As you saw in the pervious section, each task defined in a `Pipeline` may
have its own configuration. However, it is sometimes useful for configuration
fields in multiple tasks to share the same value. `Pipeline`\ s support this
with a concept called ``parameters``. This is a top level section in the
`Pipeline` document specified with a key named ``parameters``.

The ``parameters`` section is a mapping of key-value pairs. The keys can then
be used throughout the document in the key-value section of config blocks
instead of using of the concrete parameter value.

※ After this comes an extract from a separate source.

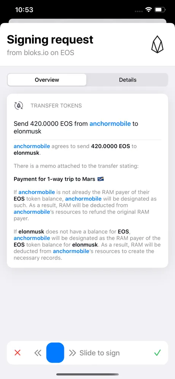
Task: Click the left double-chevron arrows
Action: (x=38, y=353)
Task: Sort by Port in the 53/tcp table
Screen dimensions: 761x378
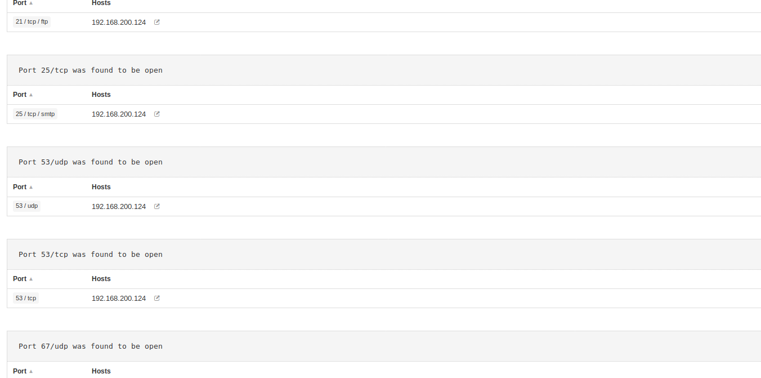Action: 23,279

To make this a bit clearer take a look at the following example, making note
that only config fields relevant for this example are shown.

.. code-block:: yaml

  parameters:
    calibratedSingleFrame: calexp
  tasks:
    calibrate:
      class: lsst.pipe.tasks.calibrate.CalibrateTask
      config:
        connections.outputExposure = parameters.calibratedSingleFrame
    makeWarp:
      class: lsst.pipe.tasks.makeCoaddTempExp.MakeWarpTask
      config:
        connections.calExpList = parameters.calibratedSingleFrame
    forcedPhotCcd:
      class: lsst.meas.base.forcedPhotCcd.ForcedPhotCcdTask
      config:
        connections.exposure = parameters.calibratedSingleFrame

The above example used ``parameters`` to link the dataset type names for
multiple tasks, but ``parameters`` can be used anywhere that more than one
config field use the same value, it is not restricted to dataset types.

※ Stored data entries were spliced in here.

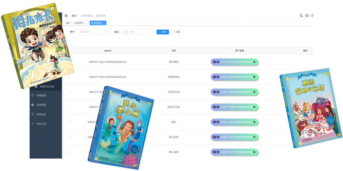Switch to the 首页 tab
The image size is (343, 171).
(x=68, y=23)
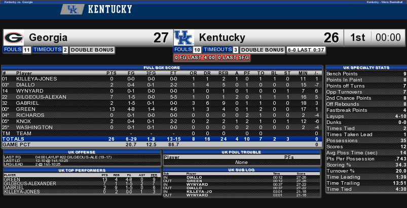Click the 1st period clock display
Screen dimensions: 407x208
tap(376, 38)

:ref:`pipeline-running-intro` introduces how to run `Pipeline`\ s and will
talk about how to dynamically set a ``parameters`` value at `Pipeline`
invocation time.

----------------------------------
Verifying Configuration: Contracts
----------------------------------

The `~lsst.pipe.base.config.Config` classes associated with
`~lsst.pipe.base.task.Task`\ s provide a method named ``verify`` which can be
used to verify that all supplied configuration is valid. These verify methods
however, are shared by every instance of the config class. This means they
can not be specialized for the context in which the task is being used.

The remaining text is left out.